Tina Hartung macht Selbsttest an der Töpferscheibe

Arbeiten an der Töpferscheibe: Während unsere Mitarbeiterin Tina Hartung (rechts) ihr handwerkliches Geschick beim Herstellen einer Müslischale unter Beweis stellte, bekam sie Hilfestellung von Keramikerin Reinhild Alber. Foto: b.f.

Kaufungen. Ob das alte Kunsthandwerk wirklich so einfach ist, testete Tina Hartung in der Keramikwerkstatt von Reinhild Alber und Frank Breiter in Kaufungen beim Tag der Töpferei.

In der Werkstatt riecht es nach Ton. Überall in den Regalen stehen halb fertige Tassen, Schüsseln und Teller zum Trocknen herum. Frank bereitet einen Klumpen Ton für mich vor. „Die Masse muss homogen sein“, erklärt Reinhild. Wenn der Ton nicht gleichmäßig feucht ist, lässt er sich nicht bearbeiten, verrät mir die Keramikerin.

Bevor ich selbst loslegen darf, zeigt sie mir, wie man es richtig macht. Im Handumdrehen zaubert sie aus dem klebrigen Klumpen eine wohlgeformte Müslischüssel. Ein Kinderspiel, denke ich mir im Stillen. Das kann ja nicht so schwer sein.

Während ich in meinen Gedanken verschiedene Formen durchgehe, die ich töpfern möchte, erklärt Reinhild, dass dieses Handwerk sehr schwer zu erlernen ist. Nach der dreijährigen Lehrzeit habe man zwar eine Basis, aber das richtige Können komme erst durch jahrelange Übung, sagt sie.

Habe ich mich vielleicht überschätzt?

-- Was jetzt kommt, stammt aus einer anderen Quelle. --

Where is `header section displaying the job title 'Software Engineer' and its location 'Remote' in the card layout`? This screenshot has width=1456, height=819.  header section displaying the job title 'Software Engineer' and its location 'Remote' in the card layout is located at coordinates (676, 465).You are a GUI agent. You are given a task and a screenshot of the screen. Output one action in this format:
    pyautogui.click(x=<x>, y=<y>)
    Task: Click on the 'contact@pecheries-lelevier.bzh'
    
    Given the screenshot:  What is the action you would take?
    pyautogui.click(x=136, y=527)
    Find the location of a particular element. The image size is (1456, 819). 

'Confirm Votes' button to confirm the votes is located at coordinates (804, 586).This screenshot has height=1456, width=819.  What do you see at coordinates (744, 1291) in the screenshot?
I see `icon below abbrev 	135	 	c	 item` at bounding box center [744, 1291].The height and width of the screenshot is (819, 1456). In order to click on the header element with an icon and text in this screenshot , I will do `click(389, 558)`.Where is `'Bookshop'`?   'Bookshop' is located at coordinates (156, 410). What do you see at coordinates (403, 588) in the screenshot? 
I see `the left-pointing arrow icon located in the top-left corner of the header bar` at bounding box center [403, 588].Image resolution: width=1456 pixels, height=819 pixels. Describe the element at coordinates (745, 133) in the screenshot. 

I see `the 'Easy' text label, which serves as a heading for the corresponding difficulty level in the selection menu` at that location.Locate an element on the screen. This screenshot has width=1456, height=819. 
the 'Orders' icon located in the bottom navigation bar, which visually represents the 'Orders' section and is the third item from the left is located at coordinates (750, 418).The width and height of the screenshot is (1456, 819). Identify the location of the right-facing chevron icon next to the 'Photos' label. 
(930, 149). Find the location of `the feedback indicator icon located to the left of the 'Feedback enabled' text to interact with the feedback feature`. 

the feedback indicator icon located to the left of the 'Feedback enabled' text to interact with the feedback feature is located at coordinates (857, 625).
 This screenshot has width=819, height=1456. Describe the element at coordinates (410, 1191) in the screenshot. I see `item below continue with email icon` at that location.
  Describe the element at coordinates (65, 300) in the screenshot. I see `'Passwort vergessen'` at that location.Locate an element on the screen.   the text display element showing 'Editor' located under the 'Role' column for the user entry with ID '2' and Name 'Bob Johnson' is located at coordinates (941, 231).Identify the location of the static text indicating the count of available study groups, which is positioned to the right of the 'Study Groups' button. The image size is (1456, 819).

Voller Tatendrang setze ich mich an die Töpferscheibe. Mit meinen 1,75 Meter Körpergröße ist es nicht so einfach, eine bequeme Position zu finden. Während mein rechter Fuß durch Treten des Pedals die Scheibe in Bewegung setzt, gleitet der nasse und klitschige Tonklumpen durch meine Hände. Sorgenvoll schaue ich auf meine Jeans und die neuen Turnschuhe, die nun nicht mehr schwarz, sondern schwarz-weiß gepunktet sind. „Alles wasserlöslich“, beruhigt mich Reinhild.

Auf ihre Anweisungen bohre ich ein Loch in die Mitte, um ein Hohlgefäß zu bekommen. Gar nicht so einfach - mein erster Versuch endet mit einem Loch im Boden. Auch meine Bemühungen, die Seiten langsam hochzuziehen, scheitern kläglich. Die Scheibe wackelt, meine Finger sind sich ständig gegenseitig im Weg und Behutsamkeit scheint ein Fremdwort für mich zu sein.

Immerhin flog mein „Meisterstück“ nicht von der Scheibe. Allerdings hat es auch nichts mit einer Müslischüssel gemeinsam, sondern sieht eher wie der schiefe Turm von Pisa aus. Beim zweiten Mal geht es schon besser. Zumindest ist mein Werk als Schüssel zu erkennen - aber nur, weil Reinhild alle meine Fehler sofort ausgebügelt hat. Mein Fazit an diesem Tag: Demnächst werde ich das Töpfern wieder den Menschen überlassen, die es können.